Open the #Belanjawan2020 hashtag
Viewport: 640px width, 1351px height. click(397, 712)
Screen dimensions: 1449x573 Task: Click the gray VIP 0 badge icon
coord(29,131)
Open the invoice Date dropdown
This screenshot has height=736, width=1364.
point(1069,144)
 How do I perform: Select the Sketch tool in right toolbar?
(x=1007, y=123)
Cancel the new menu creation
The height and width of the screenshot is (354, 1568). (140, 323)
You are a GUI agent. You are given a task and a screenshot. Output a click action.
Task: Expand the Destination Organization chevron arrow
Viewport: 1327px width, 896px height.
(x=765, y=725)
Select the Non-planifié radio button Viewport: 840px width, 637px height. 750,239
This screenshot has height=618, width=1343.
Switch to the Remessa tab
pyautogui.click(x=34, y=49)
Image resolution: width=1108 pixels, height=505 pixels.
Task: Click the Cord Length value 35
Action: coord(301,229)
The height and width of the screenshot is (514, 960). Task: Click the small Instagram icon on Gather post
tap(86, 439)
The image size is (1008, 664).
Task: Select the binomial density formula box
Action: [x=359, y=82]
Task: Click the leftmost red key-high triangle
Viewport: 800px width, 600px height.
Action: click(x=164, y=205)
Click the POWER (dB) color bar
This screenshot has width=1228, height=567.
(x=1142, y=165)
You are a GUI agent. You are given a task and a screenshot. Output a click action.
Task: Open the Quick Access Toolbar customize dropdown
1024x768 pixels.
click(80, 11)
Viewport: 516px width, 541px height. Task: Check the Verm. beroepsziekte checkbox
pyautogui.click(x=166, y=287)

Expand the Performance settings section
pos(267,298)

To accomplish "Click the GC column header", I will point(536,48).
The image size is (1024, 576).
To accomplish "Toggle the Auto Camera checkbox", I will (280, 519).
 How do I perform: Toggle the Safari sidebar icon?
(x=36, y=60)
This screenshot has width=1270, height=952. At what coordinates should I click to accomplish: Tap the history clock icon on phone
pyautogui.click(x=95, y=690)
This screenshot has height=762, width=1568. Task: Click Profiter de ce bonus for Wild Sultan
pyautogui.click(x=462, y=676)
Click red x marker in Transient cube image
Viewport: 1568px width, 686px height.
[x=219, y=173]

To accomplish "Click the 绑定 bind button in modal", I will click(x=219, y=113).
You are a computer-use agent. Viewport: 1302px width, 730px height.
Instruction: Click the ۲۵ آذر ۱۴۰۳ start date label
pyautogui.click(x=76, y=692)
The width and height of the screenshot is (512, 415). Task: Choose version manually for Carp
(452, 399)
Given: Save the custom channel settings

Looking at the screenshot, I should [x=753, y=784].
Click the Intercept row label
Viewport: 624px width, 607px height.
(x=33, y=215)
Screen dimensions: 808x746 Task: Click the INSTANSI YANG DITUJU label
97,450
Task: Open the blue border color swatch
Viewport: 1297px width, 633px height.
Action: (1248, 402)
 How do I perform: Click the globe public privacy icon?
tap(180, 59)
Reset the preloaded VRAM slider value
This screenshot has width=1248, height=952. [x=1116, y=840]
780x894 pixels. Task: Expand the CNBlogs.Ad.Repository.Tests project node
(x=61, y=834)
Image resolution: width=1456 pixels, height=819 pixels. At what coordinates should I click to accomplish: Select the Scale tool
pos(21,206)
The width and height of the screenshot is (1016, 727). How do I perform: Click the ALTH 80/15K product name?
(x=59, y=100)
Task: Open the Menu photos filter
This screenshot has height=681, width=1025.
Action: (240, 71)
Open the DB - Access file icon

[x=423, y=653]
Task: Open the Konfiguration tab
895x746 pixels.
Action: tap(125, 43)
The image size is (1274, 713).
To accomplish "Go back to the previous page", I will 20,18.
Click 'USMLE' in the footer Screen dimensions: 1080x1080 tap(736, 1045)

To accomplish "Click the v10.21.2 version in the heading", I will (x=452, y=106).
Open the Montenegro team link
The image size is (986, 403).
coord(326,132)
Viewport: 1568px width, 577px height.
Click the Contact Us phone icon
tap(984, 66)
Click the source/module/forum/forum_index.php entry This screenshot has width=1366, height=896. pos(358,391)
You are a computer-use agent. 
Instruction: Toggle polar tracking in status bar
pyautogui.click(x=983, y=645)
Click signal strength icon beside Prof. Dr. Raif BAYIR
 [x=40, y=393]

---+---

- _Direction_
Write out all of the data above word for word, line by line, without changing anything.

- _Response to the task_
Open the #Belanjawan2020 hashtag
Viewport: 640px width, 1351px height. click(397, 712)
Screen dimensions: 1449x573 Task: Click the gray VIP 0 badge icon
coord(29,131)
Open the invoice Date dropdown
This screenshot has height=736, width=1364.
point(1069,144)
 How do I perform: Select the Sketch tool in right toolbar?
(x=1007, y=123)
Cancel the new menu creation
The height and width of the screenshot is (354, 1568). (140, 323)
You are a GUI agent. You are given a task and a screenshot. Output a click action.
Task: Expand the Destination Organization chevron arrow
Viewport: 1327px width, 896px height.
(x=765, y=725)
Select the Non-planifié radio button Viewport: 840px width, 637px height. 750,239
This screenshot has height=618, width=1343.
Switch to the Remessa tab
pyautogui.click(x=34, y=49)
Image resolution: width=1108 pixels, height=505 pixels.
Task: Click the Cord Length value 35
Action: coord(301,229)
The height and width of the screenshot is (514, 960). Task: Click the small Instagram icon on Gather post
tap(86, 439)
The image size is (1008, 664).
Task: Select the binomial density formula box
Action: [x=359, y=82]
Task: Click the leftmost red key-high triangle
Viewport: 800px width, 600px height.
Action: click(x=164, y=205)
Click the POWER (dB) color bar
This screenshot has width=1228, height=567.
(x=1142, y=165)
You are a GUI agent. You are given a task and a screenshot. Output a click action.
Task: Open the Quick Access Toolbar customize dropdown
1024x768 pixels.
click(80, 11)
Viewport: 516px width, 541px height. Task: Check the Verm. beroepsziekte checkbox
pyautogui.click(x=166, y=287)

Expand the Performance settings section
pos(267,298)

To accomplish "Click the GC column header", I will point(536,48).
The image size is (1024, 576).
To accomplish "Toggle the Auto Camera checkbox", I will (280, 519).
 How do I perform: Toggle the Safari sidebar icon?
(x=36, y=60)
This screenshot has width=1270, height=952. At what coordinates should I click to accomplish: Tap the history clock icon on phone
pyautogui.click(x=95, y=690)
This screenshot has height=762, width=1568. Task: Click Profiter de ce bonus for Wild Sultan
pyautogui.click(x=462, y=676)
Click red x marker in Transient cube image
Viewport: 1568px width, 686px height.
[x=219, y=173]

To accomplish "Click the 绑定 bind button in modal", I will click(x=219, y=113).
You are a computer-use agent. Viewport: 1302px width, 730px height.
Instruction: Click the ۲۵ آذر ۱۴۰۳ start date label
pyautogui.click(x=76, y=692)
The width and height of the screenshot is (512, 415). Task: Choose version manually for Carp
(452, 399)
Given: Save the custom channel settings

Looking at the screenshot, I should [x=753, y=784].
Click the Intercept row label
Viewport: 624px width, 607px height.
(x=33, y=215)
Screen dimensions: 808x746 Task: Click the INSTANSI YANG DITUJU label
97,450
Task: Open the blue border color swatch
Viewport: 1297px width, 633px height.
Action: (1248, 402)
 How do I perform: Click the globe public privacy icon?
tap(180, 59)
Reset the preloaded VRAM slider value
This screenshot has width=1248, height=952. [x=1116, y=840]
780x894 pixels. Task: Expand the CNBlogs.Ad.Repository.Tests project node
(x=61, y=834)
Image resolution: width=1456 pixels, height=819 pixels. At what coordinates should I click to accomplish: Select the Scale tool
pos(21,206)
The width and height of the screenshot is (1016, 727). How do I perform: Click the ALTH 80/15K product name?
(x=59, y=100)
Task: Open the Menu photos filter
This screenshot has height=681, width=1025.
Action: (240, 71)
Open the DB - Access file icon

[x=423, y=653]
Task: Open the Konfiguration tab
895x746 pixels.
Action: tap(125, 43)
The image size is (1274, 713).
To accomplish "Go back to the previous page", I will 20,18.
Click 'USMLE' in the footer Screen dimensions: 1080x1080 tap(736, 1045)

To accomplish "Click the v10.21.2 version in the heading", I will (x=452, y=106).
Open the Montenegro team link
The image size is (986, 403).
coord(326,132)
Viewport: 1568px width, 577px height.
Click the Contact Us phone icon
tap(984, 66)
Click the source/module/forum/forum_index.php entry This screenshot has width=1366, height=896. pos(358,391)
You are a computer-use agent. 
Instruction: Toggle polar tracking in status bar
pyautogui.click(x=983, y=645)
Click signal strength icon beside Prof. Dr. Raif BAYIR
 [x=40, y=393]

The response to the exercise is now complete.